Friday, April 14, 2006


This archway stands today at the entrance to a modern housing development which stands on the site of what were once known as the rookeries, Flower & Dean Street and Thrawl Street, some of the worst slum districts in the whole of London.

The arch is on Wentworth Street, directly opposite the entrance to George Yard, and as can be seen by the keystone, it was erected in 1886, two years before the Ripper murders began. It would have been one of the very last sights Martha Tabram saw before she turned and entered George Yard Buildings.

In the last 117 years, the matter of whether or not Martha was a victim of Jack the Ripper has been debated endlessly. She is not included on the list of five "canonical" victims, but many have argued very persuasively for her inclusion.

Her murder did not follow exactly the pattern of those to follow, but nonetheless was not a straightforward killing, thirty-nine stab wounds shows unusual savagery. Three weeks later the Ripper murders would begin in earnest, and the idea that there could have been two men in the district capable of such an act would be quite extraordinary. Personally I have always felt that Martha was a victim of Jack, and maybe not even his first.

Friday, April 07, 2006

Brick Lane

PC Barrett rushed to the scene, and sent immediately for a doctor, Dr Timothy Killeen of 68 Brick Lane. Much of Brick Lane today has been rebuilt, and this building is no longer standing, but this photo shows some of the buildings which would have been around at the time.

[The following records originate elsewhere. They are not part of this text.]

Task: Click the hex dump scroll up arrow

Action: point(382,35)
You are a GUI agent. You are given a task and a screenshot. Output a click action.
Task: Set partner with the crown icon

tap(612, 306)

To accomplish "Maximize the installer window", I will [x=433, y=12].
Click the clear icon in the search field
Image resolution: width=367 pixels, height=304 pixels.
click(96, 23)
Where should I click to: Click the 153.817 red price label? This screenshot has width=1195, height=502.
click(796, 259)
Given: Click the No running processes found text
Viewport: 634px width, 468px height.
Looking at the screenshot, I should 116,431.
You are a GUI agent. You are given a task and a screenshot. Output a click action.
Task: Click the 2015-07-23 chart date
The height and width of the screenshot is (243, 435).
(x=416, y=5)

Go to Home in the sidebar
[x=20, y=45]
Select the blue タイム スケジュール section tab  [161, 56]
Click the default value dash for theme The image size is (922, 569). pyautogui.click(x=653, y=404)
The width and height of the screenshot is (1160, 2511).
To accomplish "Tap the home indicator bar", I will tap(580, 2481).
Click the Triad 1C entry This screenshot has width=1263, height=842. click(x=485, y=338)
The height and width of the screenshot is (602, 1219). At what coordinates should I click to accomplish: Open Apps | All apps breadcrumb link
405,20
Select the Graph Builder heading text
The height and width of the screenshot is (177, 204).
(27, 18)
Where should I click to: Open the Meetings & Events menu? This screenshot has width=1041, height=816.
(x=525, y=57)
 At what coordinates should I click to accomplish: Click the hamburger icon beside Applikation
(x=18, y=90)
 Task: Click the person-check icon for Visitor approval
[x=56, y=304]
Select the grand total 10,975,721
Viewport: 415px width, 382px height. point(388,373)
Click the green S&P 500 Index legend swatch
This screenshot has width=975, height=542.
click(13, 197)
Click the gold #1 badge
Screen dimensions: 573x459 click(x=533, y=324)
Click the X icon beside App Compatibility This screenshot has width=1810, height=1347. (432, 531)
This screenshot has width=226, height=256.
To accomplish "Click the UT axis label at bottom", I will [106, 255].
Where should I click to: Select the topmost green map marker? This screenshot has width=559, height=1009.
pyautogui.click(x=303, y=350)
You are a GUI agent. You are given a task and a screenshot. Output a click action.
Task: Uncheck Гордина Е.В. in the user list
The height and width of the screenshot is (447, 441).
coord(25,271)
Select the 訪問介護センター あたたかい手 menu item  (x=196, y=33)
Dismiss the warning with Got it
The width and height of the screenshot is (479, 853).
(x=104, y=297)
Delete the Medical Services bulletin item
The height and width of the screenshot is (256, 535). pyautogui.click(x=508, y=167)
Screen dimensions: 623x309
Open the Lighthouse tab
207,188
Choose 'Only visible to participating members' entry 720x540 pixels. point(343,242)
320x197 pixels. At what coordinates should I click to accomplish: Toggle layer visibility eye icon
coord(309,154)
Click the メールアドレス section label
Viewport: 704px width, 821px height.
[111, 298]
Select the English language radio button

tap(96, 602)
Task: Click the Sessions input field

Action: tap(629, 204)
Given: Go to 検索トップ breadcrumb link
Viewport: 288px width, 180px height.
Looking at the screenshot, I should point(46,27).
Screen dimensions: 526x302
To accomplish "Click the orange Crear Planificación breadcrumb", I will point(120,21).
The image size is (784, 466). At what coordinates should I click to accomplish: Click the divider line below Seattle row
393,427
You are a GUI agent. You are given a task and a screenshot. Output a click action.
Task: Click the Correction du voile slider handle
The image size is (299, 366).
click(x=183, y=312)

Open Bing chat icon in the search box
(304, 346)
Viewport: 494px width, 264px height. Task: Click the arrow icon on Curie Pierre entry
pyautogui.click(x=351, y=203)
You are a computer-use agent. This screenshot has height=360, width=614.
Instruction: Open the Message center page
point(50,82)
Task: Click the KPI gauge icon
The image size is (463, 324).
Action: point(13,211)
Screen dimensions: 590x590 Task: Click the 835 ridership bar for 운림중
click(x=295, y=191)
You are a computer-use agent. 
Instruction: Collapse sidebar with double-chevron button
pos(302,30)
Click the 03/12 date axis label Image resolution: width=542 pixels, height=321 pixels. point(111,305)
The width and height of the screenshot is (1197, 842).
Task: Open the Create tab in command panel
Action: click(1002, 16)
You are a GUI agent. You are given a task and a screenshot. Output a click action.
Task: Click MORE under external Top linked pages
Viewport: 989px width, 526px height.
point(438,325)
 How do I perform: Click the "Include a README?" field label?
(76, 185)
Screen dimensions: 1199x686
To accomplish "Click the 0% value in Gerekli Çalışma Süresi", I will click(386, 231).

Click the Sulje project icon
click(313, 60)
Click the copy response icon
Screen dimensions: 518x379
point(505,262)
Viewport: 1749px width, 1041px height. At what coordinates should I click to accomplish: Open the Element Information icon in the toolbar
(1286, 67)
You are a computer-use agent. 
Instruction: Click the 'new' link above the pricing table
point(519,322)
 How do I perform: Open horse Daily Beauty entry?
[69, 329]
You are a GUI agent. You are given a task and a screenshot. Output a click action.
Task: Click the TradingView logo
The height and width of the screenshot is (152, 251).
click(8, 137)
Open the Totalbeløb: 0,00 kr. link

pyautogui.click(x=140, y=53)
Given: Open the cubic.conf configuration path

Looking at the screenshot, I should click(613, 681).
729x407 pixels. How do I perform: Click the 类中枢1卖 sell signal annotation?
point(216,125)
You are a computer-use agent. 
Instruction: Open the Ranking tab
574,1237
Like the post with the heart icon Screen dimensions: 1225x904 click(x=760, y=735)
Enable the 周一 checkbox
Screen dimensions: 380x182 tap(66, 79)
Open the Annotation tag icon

Killeen was a young man, almost fresh out of medical school, and most likely had never experienced anything of this nature before. He pronounced Martha dead and estimated the time of death at around 2.30, which from the other evidence seems likely to be correct. He found 39 stab wounds in her body, ranging from her neck down to her genitals and legs. All but one of these he said were quite shallow and could have been made with a penknife, but one wound in the chest was deep and had been inflicted with a strong, long bladed instrument which he thought could have been a dagger or a bayonet.

Inspector Edmund Reid, the head of the local CID for H Division (Whitechapel), took charge of the case. Reid was a fascinating character. Not only was he a highly experienced career detective, he was also variously an actor, a singer and an adventurer who has gone down in the history books for making England's first ever parachute descent from a balloon in a thousand feet in 1876, and breaking the balloon altitude record in 1883. He was also immortalised in print in a series of novels by Charles Gibbon under the name Detective Dier.

But there was very little he could do to elucidate this particular case. There were simply no clues as to who the perpetrators could be. PC Barrett and Pearly Poll were taken round various barrack houses to see if they could identify the respective soldiers they had seen, but Barrett was unable, and Poll turned out to be a most unreliable witness. The case fizzled out, and the general feeling was that it had probably been a punishment killing meted out by one of the gangs who made a living through extortion.